Scott and Kristen try to round up Lumpy’s co-workers and friends for the funeral, while continuing to deal with their own marital problems. But Scott is stunned to learn major things about Lumpy’s life and that Lumpy never told him any of it. Still, he resolves to make the five-hour drive to find Ramsey to let her know about Lumpy’s passing and funeral. Ramsey decides to accompany them back on the drive to Minneapolis for the funeral and more of Lumpy’s secrets are revealed as Ramsey, Kristen and Scott get to know each other, surprising all of them.
What surprises about Best Man Down is that, after some goofball scenes early on where Lumpy looks like something out of a bad Hangover movie at the wedding, and some doses of Shelley Long’s Mother stink up the screen, it looks like the film is going to be some sort of lame comedy. But in actuality, it’s quite somber, without tumbling over the cliff into the maudlin. Try as I might, though, I couldn’t give much of a rip about neither Scott nor Kristen. They both deserved to dump each other and barely a bit of sympathy for Scott about Lumpy was all I could muster. All their immediate family stuff (i.e. the in-laws) could have been lost on the editing room floor…or as the case may be, the computer’s recycle bin.
The two most interesting characters were Ramsey and Lumpy, and the film would have benefited from more of their interactions.
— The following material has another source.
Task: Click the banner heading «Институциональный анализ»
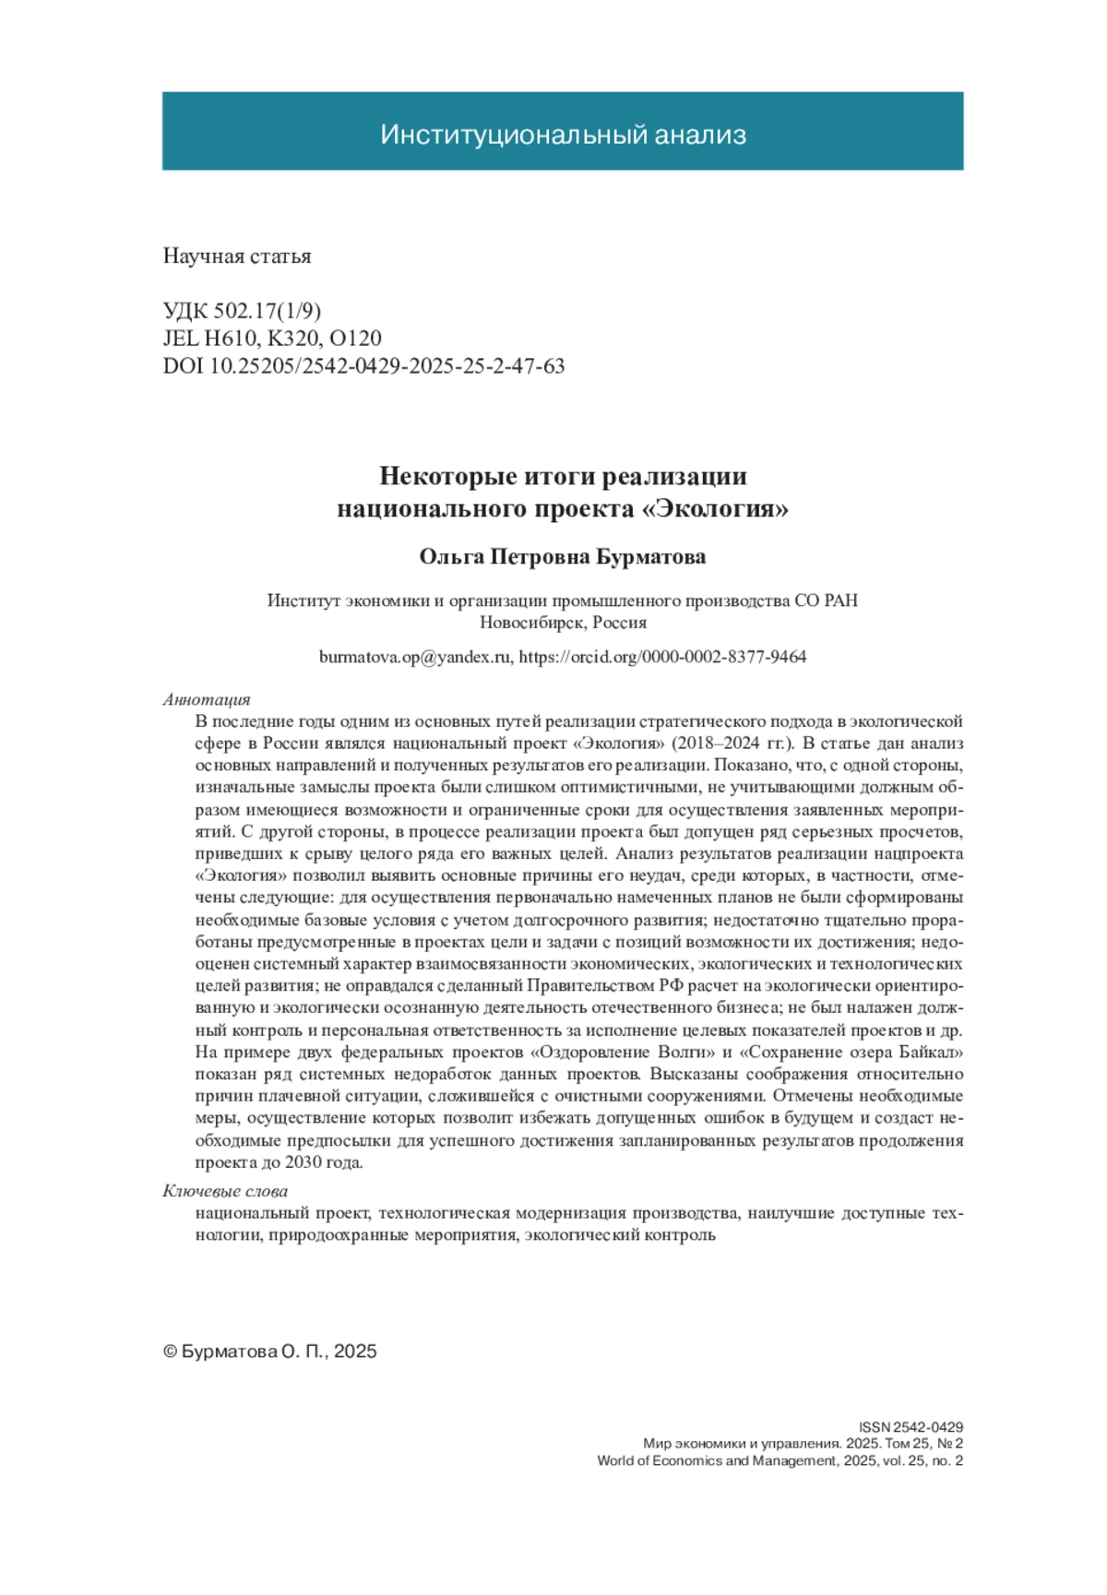click(563, 135)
Director Ted Koland wrote this, but if I didn’t know better, it looks as though he had two different ideas for two films about a funeral and butted them together to make Best Man Down. Generally the film is good, but it’s really Addison Timlin’s Ramsey stuff that I ended up caring about. You could take the entire other half of the movie, the wedding / marriage / family stuff and do something else with it.